If you're including Game of Thrones and Wheel of Time, then I guess Sanderson broadly falls into that same category. I'd hardly label any of them "rip-offs", though, especially given that there are books out there blatantly ripping off Tolkien right down to elves, dwarves and halflings.
I actually have always appreciated it because I have taken it as a level of world building beyond what is obvious.
Most all profanity in our language can in some way be traced back to a religious context. It would the make sense that on other worlds with totally different religious backgrounds they would use different cursing.

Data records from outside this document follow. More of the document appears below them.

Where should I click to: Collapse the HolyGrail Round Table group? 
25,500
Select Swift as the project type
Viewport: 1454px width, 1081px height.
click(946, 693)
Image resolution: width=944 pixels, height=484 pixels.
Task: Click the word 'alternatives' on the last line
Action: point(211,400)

In fact his usage of this concept is so subtle that you can detect what characters are from the world and which ones aren't by whether they use damnation as a noun or an adjective.
This is exactly why Mat was so badly butchered at the end of the Wheel of Time: Sanderson doesn't have any experience of carousing to draw on, and prudish is spot on.
Agreed. I read the Mistborn books a few years ago and just found them very... sanitised, especially compared to other prominent fantasy novels by the likes of Scott Lynch or the brilliantly sweary Joe Abercrombie.
I wasn’t saying King and his are the same quality, just that the speed of writing is similar. With that said King writes his fair share of cringe dialogue.
I have only ever read the Wheel of Time by Sanderson, but the dialogue was enough to convince me I never needed to bother with him again. Meanwhile, I find King to be probably the best American English writer that I've encountered. By that I'm really only talking about his use of the language, and what a pleasure it is to read. And of course, dialogue is a part of that. This is all subjective of course - that's just how I feel about it.
I really hate to be a guy that's like "I know", but come on, I obviously know that. The dialogue was good from Jordan, bad from Sanderson. In my opinion. Thus my statements above.
You're free to dislike the books, but this is an extremely unfair characterization. Sanderson's books bear very little resemblance to Tolkien's beyond the genre and the elaborate nature of the worldbuilding.